When I moved to Vacaville for summer, I moved to Mom’s house, which means I had to take all my stuff from my dorm room, drag some of my storage bins out of the garage, and take over Chad’s old room. (It actually used to be my old room, back in high school. I haven’t lived in it since ’97.) The process demands, to some degree, that I put some order into my life, so I’ve been going through old clothes, determining what should be donated to the Salvation Army, what should be thrown out, and what should be kept.

Likewise I have to figure out what books are going on the bookshelves; and I’m organizing my MP3 collection, which is in a mess but needs to be backed up onto DVDs (yes, I have that many) and stuffed onto the iPod. The really obnoxious thing about MP3s is that you have to keep the original CDs you ripped them from in order for them to be legal. This equates to two bins in the garage. I could make a nice little bundle selling them; but for all the preaching I do against piracy, I would be a hypocrite. Integrity is expensive.

My process is not fast enough for Mom, who has been organizing the garage, watering the yard, and doing a million other little projects that keep her occupied.

Occasionally she does this while watching what I call “white trash TV”—courtroom shows, talk shows, dating shows, etc. Man, do they do a lot of paternity tests. I keep wondering how on earth they get people to be on these shows. You know nothing good will come of it when your ex-girlfriend tells you, “Honey, would you go with me on the Jerry Springer show?” There’s got to be a large subclass of people who are willing to go through any freakish insanity so long that they get a chance to be on TV. Anyway, I don’t bother to watch it; I catch snippets of it whenever I pass the family room.

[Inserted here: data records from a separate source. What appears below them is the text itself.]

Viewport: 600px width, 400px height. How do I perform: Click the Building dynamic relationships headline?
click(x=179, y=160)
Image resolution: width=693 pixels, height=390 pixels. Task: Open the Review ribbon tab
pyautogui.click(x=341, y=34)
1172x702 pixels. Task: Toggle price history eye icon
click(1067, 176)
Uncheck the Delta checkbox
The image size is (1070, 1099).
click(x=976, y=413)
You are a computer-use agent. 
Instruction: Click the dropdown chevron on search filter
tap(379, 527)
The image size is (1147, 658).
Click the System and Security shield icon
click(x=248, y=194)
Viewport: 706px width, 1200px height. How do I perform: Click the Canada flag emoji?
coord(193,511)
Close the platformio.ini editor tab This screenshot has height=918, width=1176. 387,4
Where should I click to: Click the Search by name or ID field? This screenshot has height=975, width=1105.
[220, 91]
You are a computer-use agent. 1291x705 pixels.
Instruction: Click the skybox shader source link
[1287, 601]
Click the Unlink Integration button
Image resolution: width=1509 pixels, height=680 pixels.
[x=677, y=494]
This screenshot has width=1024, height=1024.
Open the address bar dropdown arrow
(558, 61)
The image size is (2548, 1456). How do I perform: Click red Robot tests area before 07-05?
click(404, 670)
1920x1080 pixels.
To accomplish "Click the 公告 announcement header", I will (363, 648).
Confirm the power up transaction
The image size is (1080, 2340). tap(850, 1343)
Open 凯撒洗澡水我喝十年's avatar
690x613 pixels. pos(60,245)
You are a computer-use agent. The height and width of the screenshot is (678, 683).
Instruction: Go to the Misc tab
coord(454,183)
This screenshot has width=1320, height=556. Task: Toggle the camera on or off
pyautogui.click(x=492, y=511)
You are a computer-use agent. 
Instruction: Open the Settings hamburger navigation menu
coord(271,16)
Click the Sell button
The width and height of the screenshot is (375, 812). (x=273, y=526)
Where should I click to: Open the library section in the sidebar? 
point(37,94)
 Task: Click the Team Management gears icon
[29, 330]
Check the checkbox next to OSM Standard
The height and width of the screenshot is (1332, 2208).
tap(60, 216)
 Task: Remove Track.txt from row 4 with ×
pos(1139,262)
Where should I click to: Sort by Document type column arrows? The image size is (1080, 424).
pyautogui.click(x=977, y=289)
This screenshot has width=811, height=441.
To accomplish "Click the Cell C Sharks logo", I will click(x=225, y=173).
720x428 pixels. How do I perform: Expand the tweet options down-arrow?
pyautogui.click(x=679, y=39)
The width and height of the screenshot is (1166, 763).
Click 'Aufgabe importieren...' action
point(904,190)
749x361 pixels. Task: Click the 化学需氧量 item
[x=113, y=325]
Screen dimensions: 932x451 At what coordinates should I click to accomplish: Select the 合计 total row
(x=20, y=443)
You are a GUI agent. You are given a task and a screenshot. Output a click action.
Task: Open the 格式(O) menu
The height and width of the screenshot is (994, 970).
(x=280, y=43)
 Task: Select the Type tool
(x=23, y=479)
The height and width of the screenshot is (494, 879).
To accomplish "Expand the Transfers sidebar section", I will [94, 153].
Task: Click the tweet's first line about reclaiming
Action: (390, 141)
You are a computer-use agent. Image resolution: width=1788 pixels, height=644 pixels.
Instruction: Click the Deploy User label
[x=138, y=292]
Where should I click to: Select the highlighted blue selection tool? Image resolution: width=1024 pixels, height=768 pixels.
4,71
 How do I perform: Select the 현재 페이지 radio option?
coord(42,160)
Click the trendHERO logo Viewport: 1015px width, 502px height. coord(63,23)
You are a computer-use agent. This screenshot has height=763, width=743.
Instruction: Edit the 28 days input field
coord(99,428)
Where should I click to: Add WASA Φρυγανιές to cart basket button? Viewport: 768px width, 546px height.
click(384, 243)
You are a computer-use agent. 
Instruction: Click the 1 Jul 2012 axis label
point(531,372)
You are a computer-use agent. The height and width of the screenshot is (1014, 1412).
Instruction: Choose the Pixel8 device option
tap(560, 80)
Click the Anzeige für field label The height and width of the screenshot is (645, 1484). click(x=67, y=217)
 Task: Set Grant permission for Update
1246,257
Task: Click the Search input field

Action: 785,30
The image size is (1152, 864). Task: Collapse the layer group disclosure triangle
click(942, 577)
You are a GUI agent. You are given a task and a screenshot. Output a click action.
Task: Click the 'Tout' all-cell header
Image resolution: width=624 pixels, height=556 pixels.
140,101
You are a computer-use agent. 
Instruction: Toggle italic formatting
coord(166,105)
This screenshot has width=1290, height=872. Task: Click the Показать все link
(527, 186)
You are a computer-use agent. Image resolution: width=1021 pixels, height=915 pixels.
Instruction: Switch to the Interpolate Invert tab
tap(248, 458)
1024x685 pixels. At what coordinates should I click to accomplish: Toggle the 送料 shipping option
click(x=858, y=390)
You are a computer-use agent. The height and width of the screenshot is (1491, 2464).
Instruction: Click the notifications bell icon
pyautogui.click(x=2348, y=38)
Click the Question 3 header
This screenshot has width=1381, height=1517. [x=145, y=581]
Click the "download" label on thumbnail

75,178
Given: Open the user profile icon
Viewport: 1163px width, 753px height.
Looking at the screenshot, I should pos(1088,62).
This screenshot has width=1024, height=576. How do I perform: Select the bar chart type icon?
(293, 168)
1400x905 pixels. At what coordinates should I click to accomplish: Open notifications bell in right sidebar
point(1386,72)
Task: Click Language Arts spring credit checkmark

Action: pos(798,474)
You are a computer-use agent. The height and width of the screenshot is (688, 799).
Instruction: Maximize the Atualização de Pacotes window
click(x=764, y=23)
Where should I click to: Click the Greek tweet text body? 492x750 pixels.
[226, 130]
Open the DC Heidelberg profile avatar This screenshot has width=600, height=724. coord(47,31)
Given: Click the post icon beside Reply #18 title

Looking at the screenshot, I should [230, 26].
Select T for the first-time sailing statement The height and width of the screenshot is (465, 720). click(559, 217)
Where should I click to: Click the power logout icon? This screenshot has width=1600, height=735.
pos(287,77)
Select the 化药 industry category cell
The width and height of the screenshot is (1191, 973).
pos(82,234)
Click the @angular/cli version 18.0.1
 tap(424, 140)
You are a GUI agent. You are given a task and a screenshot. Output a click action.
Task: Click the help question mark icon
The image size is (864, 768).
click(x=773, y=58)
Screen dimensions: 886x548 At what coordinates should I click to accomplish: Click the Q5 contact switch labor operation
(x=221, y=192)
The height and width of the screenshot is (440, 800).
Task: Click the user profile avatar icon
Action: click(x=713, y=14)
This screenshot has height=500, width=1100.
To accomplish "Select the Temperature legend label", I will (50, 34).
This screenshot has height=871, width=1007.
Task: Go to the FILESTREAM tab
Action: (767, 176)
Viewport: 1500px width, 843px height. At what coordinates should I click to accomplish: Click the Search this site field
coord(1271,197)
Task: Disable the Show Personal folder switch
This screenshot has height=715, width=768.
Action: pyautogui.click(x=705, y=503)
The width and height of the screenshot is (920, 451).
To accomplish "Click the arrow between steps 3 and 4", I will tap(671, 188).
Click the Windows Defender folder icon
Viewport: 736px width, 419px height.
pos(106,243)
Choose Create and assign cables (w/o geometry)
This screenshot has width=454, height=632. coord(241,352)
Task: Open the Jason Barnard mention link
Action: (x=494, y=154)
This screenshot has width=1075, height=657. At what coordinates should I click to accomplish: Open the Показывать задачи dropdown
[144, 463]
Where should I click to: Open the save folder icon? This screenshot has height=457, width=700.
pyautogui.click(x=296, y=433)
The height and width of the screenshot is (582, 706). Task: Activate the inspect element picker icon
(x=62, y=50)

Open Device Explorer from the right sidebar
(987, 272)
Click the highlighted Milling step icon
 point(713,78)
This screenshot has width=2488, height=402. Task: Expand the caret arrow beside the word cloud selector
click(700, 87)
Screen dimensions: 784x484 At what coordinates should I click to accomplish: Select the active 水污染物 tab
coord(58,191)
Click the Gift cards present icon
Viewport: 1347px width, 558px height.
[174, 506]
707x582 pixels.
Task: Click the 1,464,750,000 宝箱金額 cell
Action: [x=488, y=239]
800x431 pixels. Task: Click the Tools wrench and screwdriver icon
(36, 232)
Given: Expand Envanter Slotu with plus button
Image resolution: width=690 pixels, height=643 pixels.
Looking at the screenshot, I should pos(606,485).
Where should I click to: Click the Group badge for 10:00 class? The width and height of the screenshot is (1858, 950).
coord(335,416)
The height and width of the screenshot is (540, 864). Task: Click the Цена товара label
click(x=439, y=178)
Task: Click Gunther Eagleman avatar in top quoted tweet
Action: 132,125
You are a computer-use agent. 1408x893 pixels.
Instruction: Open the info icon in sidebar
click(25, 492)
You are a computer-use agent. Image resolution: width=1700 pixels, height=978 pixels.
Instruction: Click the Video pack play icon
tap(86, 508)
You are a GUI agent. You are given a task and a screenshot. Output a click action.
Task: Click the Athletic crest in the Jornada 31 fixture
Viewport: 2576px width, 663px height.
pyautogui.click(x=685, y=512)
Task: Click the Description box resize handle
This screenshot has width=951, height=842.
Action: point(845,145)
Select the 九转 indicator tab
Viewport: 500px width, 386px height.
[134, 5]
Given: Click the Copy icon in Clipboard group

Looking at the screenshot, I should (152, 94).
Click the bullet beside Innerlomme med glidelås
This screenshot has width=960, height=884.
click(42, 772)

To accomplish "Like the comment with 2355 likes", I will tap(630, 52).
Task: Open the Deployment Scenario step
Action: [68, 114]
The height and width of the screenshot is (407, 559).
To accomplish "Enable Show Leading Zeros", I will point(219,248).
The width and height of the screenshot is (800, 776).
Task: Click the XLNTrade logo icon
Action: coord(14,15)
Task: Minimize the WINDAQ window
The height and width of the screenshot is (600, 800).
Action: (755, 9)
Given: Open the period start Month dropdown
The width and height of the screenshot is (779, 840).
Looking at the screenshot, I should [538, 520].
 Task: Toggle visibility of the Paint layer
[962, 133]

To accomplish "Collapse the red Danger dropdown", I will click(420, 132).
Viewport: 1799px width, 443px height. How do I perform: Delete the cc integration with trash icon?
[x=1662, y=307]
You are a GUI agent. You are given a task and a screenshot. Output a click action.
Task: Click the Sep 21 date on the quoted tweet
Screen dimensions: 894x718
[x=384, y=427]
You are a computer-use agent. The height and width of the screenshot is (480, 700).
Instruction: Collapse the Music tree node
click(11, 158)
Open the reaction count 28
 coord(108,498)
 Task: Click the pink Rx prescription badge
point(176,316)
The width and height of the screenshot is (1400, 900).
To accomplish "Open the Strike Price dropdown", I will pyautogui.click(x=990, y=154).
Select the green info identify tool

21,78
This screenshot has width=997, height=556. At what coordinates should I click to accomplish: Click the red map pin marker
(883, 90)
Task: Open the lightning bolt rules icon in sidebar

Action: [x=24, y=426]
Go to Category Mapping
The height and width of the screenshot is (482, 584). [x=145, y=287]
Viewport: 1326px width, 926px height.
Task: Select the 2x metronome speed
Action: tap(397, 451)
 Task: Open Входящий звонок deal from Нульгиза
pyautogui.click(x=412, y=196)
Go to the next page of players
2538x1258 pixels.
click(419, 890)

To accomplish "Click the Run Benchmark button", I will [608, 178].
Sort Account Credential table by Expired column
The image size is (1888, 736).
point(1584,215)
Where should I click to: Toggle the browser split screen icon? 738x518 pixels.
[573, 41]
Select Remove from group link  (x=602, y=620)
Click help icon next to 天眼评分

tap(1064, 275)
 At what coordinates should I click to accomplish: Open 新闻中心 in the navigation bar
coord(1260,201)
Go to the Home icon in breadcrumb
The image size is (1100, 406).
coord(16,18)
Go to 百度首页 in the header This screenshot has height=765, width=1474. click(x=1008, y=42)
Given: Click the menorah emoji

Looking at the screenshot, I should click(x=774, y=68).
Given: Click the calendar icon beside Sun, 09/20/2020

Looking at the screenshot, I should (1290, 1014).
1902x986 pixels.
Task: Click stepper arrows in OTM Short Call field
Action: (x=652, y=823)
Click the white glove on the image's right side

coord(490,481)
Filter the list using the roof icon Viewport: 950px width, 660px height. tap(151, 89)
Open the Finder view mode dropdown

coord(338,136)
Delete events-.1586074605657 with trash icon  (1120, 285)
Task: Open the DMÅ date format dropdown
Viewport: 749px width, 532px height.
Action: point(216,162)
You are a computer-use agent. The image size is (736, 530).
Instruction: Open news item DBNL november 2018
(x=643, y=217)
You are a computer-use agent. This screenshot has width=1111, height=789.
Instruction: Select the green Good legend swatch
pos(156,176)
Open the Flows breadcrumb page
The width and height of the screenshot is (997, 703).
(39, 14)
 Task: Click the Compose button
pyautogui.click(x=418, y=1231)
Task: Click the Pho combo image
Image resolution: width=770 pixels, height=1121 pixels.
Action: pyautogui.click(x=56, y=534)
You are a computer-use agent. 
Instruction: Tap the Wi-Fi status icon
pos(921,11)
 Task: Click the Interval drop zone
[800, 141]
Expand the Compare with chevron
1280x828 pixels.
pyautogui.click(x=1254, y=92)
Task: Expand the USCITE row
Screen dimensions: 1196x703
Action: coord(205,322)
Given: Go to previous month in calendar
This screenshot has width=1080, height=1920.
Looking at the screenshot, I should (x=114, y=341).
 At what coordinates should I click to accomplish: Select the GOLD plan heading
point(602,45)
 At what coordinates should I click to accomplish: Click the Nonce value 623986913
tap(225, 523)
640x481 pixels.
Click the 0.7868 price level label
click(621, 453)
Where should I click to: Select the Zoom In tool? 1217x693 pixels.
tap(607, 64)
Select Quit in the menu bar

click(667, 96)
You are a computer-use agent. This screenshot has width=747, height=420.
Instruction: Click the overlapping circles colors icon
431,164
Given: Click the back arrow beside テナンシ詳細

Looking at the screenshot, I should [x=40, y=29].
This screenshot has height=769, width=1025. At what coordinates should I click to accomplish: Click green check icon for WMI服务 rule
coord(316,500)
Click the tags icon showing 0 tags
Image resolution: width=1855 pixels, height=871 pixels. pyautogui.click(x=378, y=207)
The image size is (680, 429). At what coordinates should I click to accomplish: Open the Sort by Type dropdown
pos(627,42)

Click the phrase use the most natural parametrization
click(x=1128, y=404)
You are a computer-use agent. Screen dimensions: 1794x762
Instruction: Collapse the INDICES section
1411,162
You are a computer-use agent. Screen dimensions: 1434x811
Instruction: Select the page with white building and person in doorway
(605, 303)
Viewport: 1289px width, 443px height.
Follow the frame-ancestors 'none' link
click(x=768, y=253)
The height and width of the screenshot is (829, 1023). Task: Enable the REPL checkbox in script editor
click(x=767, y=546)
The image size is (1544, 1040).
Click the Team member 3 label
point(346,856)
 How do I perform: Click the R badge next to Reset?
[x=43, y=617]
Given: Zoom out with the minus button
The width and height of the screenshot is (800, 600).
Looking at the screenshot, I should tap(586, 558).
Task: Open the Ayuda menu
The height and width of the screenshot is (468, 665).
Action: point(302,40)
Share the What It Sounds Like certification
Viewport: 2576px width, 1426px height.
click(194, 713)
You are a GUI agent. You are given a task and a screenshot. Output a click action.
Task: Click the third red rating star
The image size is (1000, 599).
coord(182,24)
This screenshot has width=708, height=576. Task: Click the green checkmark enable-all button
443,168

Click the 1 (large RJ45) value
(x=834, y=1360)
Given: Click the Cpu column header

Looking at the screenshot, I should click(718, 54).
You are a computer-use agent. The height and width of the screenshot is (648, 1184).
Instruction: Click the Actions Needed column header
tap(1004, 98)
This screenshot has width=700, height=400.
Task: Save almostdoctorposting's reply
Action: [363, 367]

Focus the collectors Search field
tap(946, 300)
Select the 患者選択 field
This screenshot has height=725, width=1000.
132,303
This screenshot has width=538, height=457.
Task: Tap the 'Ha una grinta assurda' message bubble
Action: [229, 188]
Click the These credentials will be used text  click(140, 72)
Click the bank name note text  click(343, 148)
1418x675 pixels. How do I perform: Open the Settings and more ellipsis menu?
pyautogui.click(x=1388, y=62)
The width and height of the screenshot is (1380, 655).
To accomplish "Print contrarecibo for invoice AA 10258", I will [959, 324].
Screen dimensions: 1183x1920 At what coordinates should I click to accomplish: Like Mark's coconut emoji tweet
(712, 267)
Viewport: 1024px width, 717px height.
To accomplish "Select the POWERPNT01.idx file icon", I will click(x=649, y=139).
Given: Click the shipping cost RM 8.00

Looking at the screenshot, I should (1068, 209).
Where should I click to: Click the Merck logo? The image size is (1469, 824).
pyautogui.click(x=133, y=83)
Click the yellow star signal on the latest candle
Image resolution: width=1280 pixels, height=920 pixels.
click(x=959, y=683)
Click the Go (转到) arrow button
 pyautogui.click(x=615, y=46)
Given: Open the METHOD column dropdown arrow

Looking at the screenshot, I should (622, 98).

Of course, I wanted to see the latest on what was happening in London. I didn’t hear of it until after noon; and since there’s no cable TV and Kerry was hogging the internet, I was just going to have to wait until the BBC News came on at 5 p.m.

I get annoyed with the English-language coverage of world news in the U.S. (Spanish-language coverage is much better, but often limited to Spanish-speaking countries in the Americas.) ABC calls its news World News Tonight, but most American TV news is about the U.S., and any world events are usually followed by reaction from Americans. Disaster strikes Britain; so 12 minutes is spent on Britain and the rest is spent on how alert levels in the U.S. are raised, and how we’re not ready to resist attacks. ABC—not to get on their case too much, but I’m currently watching their news—did their usual bit on how their producers left backpacks on East Coast trains and nobody touched them. (I could’ve told you that; I take the train often and there’s no security on them. The only “guards” are the conductors, and typically there is only one per train.) Our trains are largely unguarded, as are the buses. Airplanes are only guarded because you can fly them into things. Trains, not so much.

But this stuff I knew already. I want to know about London, dammit. So now that I’ve been on the internet, I’ve been updating myself on it. Thank God there weren’t as many victims as there were in other places. I don’t know what the terrorists were thinking it would do; but I know what it will do: The British will go after them even more.